> **Extracted material**:
╭──

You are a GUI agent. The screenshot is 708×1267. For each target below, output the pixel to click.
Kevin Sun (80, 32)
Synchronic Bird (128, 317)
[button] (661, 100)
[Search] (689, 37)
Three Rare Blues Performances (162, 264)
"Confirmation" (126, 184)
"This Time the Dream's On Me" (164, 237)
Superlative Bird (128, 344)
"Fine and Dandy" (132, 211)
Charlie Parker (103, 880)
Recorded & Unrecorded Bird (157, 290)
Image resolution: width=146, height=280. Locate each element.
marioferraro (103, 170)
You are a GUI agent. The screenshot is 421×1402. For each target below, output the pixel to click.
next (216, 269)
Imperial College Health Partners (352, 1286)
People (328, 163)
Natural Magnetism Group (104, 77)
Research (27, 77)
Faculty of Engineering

╰──

> **What the exercise asks**: Print, word for word, every line of the entries from the one that contains "[button] (661, 100)" through the end of the entries, with both ends included.

> **The answer**:
[button] (661, 100)
[Search] (689, 37)
Three Rare Blues Performances (162, 264)
"Confirmation" (126, 184)
"This Time the Dream's On Me" (164, 237)
Superlative Bird (128, 344)
"Fine and Dandy" (132, 211)
Charlie Parker (103, 880)
Recorded & Unrecorded Bird (157, 290)
Image resolution: width=146, height=280. Locate each element.
marioferraro (103, 170)
You are a GUI agent. The screenshot is 421×1402. For each target below, output the pixel to click.
next (216, 269)
Imperial College Health Partners (352, 1286)
People (328, 163)
Natural Magnetism Group (104, 77)
Research (27, 77)
Faculty of Engineering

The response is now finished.